*TASK TO CARRY OUT*.
Please convert the entries below, from their start through the line containing "Looking at the screenshot, I should 155,38.", into a JSON list of strings with one string per line. Skip blank lines and leave the pictures out.
——————
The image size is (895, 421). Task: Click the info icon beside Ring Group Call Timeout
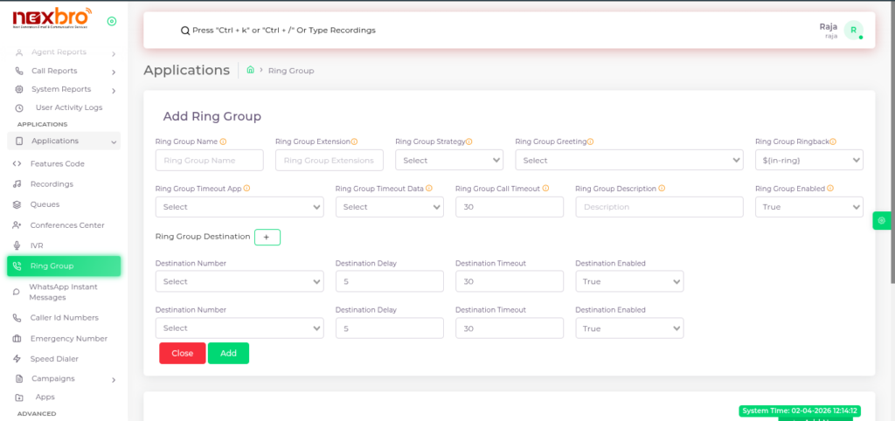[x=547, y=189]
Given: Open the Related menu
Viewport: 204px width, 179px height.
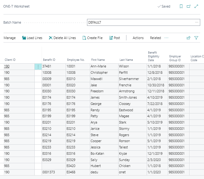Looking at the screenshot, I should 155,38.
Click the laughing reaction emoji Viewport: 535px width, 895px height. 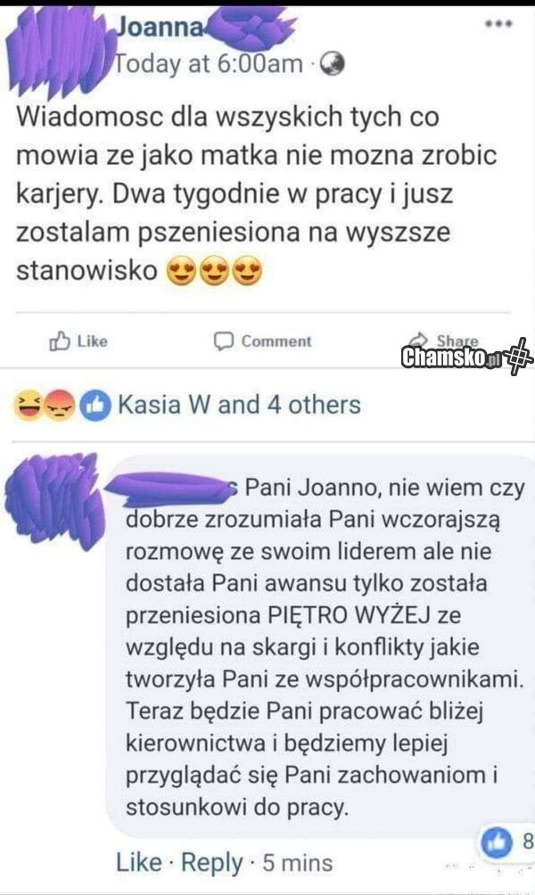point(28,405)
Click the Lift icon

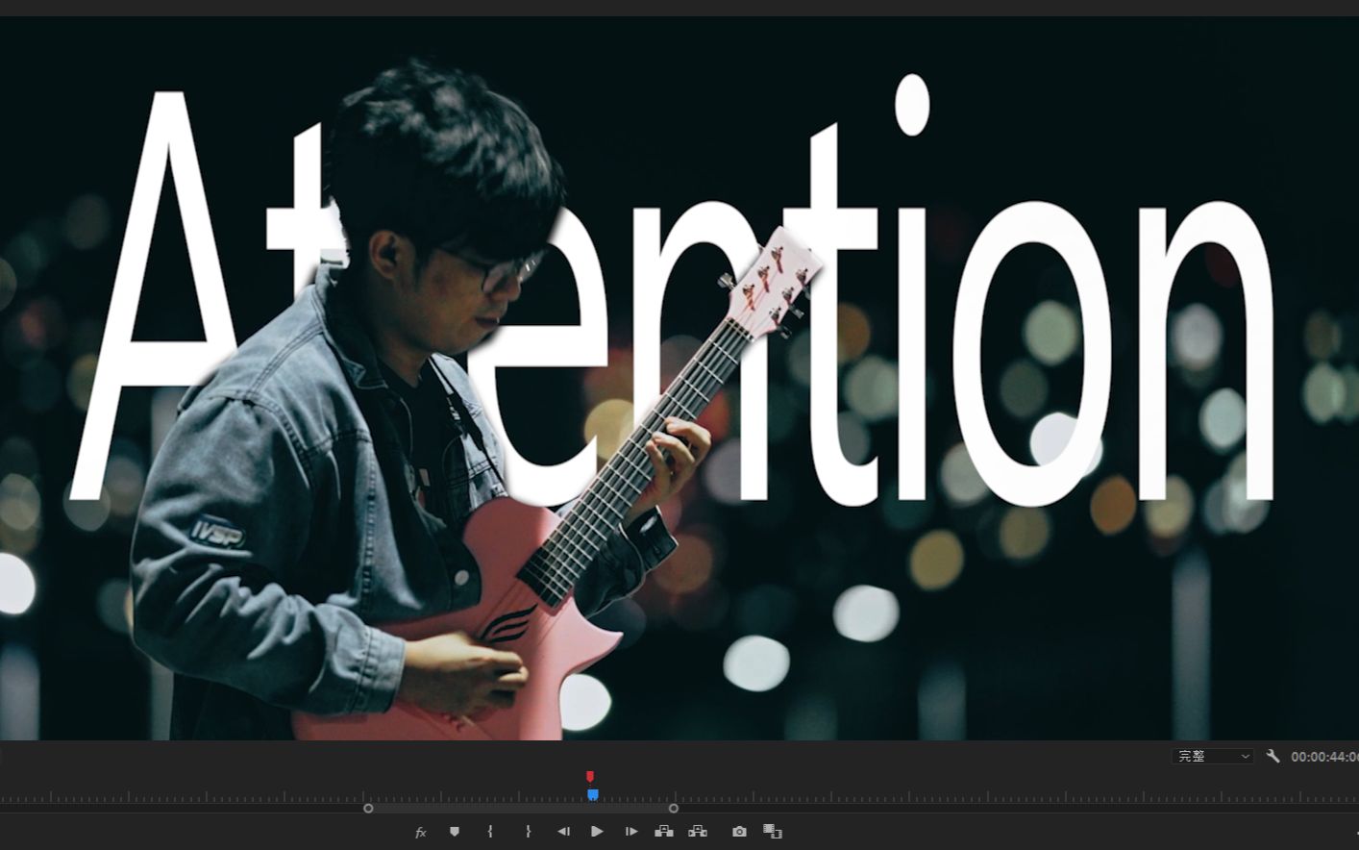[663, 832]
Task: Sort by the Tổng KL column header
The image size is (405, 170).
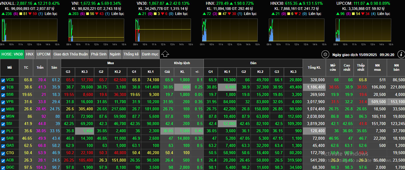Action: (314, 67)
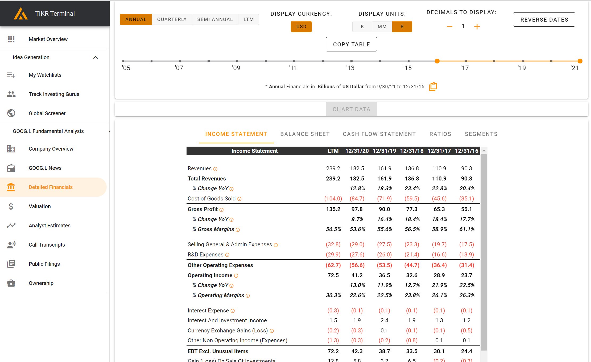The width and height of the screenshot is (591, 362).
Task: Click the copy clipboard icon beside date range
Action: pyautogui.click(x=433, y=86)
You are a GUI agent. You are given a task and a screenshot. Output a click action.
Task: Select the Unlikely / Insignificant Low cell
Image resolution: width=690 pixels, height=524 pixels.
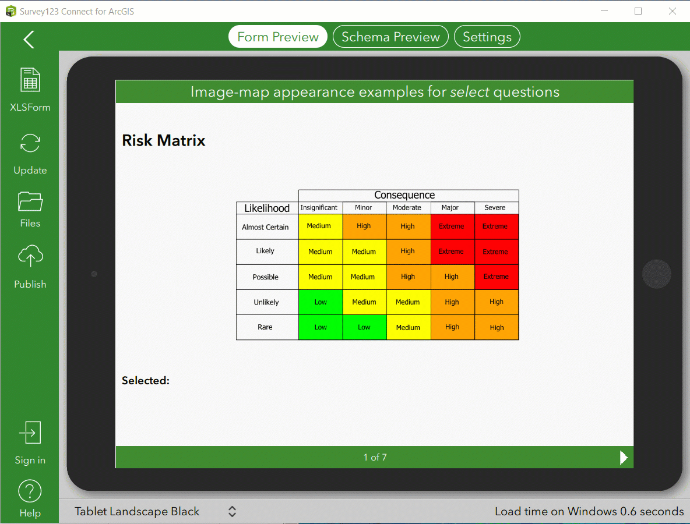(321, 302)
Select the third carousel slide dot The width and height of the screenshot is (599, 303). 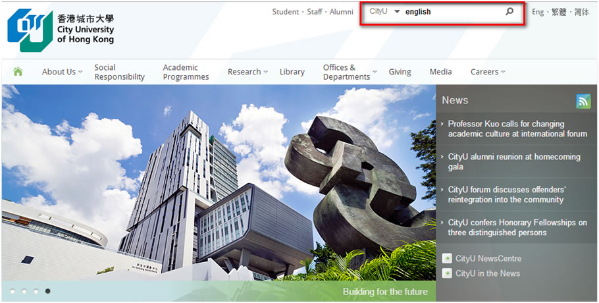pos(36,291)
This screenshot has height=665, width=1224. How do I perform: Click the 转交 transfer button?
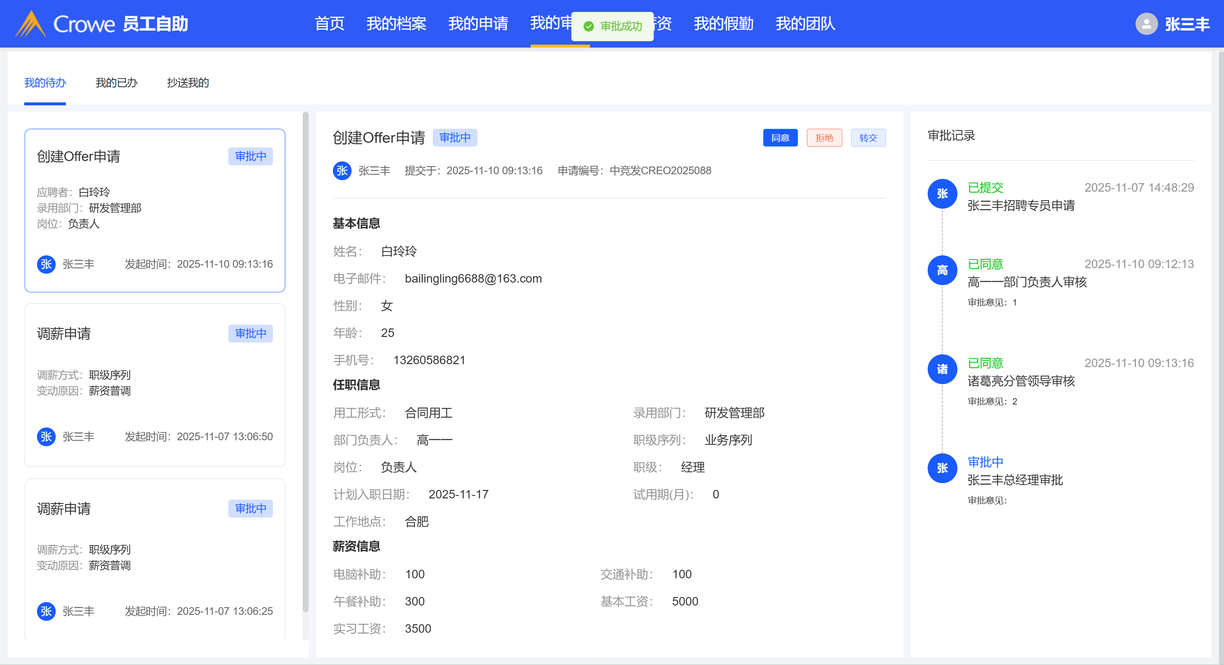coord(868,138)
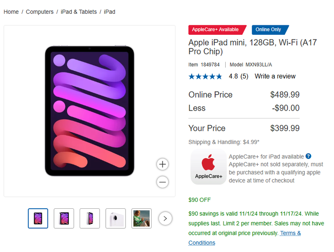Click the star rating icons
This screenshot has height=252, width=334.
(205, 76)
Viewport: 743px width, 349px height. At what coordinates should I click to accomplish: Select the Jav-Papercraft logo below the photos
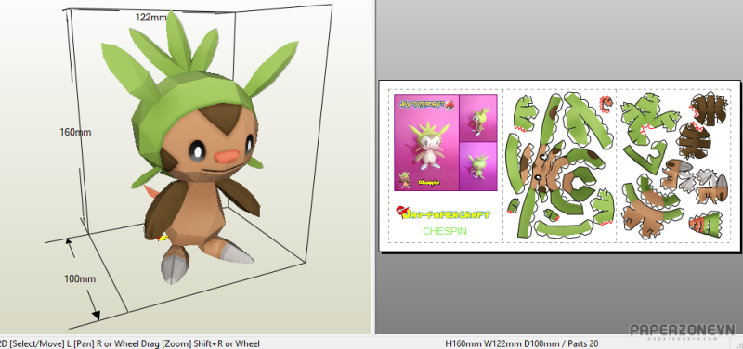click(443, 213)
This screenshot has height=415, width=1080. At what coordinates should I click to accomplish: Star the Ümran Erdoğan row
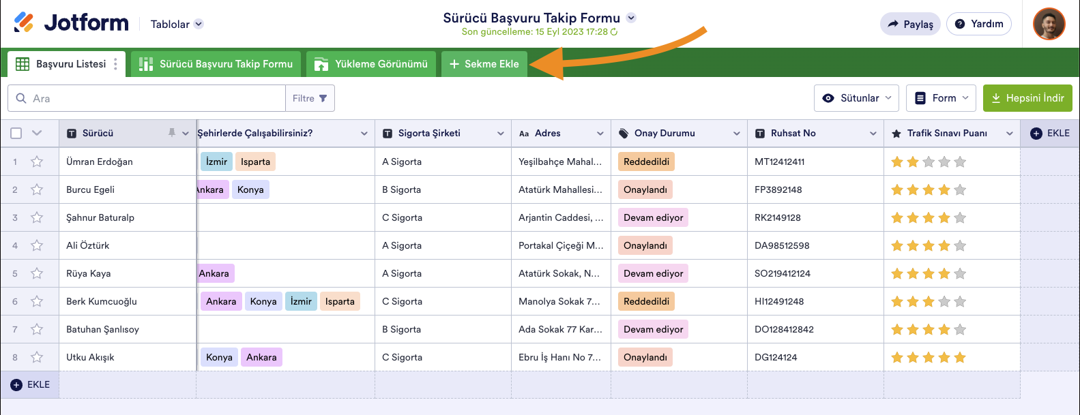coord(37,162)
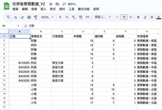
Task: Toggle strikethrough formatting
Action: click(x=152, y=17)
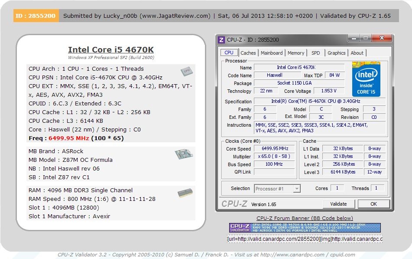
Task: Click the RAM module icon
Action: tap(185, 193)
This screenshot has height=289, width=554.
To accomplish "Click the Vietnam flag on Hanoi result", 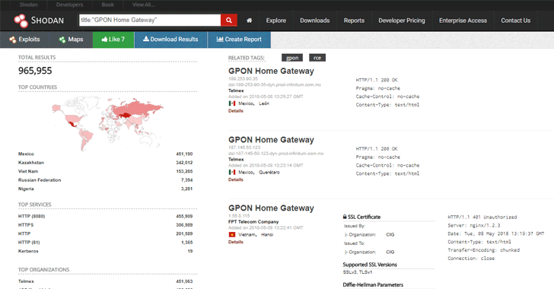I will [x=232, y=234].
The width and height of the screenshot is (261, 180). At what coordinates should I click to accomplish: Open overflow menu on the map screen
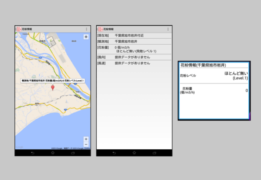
——————
*WRITTEN SOLUTION*.
[
  "The image size is (895, 421). Task: Click the info icon beside Ring Group Call Timeout",
  "[x=547, y=189]",
  "Given: Open the Related menu",
  "Viewport: 204px width, 179px height.",
  "Looking at the screenshot, I should 155,38."
]